= Edward Bulstrode =

English judge

Edward Bulstrode (1588–1659), lawyer, the second son of Edward Bulstrode of Hedgeley, near Beaconsfield, Buckinghamshire, by Cecilia, daughter of Sir John Croke of Chilton, was born in 1588. He became a commoner of St. John's College, Oxford in 1603, but left it without a degree. He entered the Inner Temple on 26 January 1605, was called to the bar on 13 January 1613, and became a bencher on 23 November 1629. On 4 November 1632 he became Lent reader of his inn, and in the time of the rebellion he was, by the favour of his nephew, Bulstrode Whitelock, made one of the justices of North Wales in 1649. He was also employed as an itinerant justice, particularly in Warwickshire, in 1653, where he had an estate at Astley. He died in or near the Inner Temple about the beginning of April 1659, and on the 4th of that month was buried in the body of the church on the south side of the pulpit, he being then one of the masters of the bench.

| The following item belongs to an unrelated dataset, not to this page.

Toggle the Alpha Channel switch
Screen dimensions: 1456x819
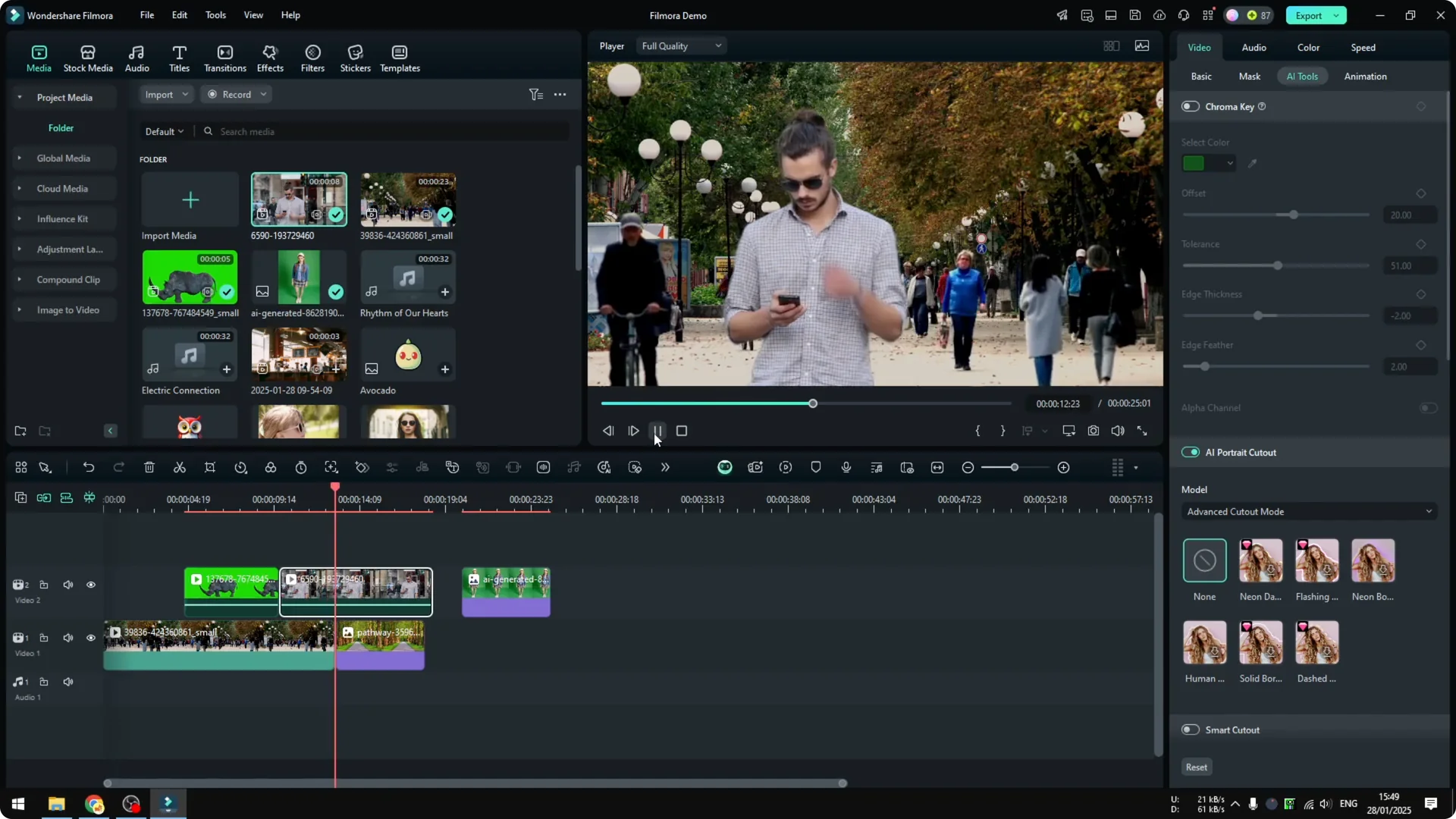point(1429,407)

He was the author of "A Golden Chain; or, a Miscellany of diverse Sentences of the Sacred Scriptures, and of other Authors collected and linked together for the Soul’s Comfort" (1657); and is well known for his "Reports of divers Resolutions and Judgments", in three parts, 1657, 1658, and 1659, the whole reprinted with many new references in 1688, not 1691, as is stated by Wood.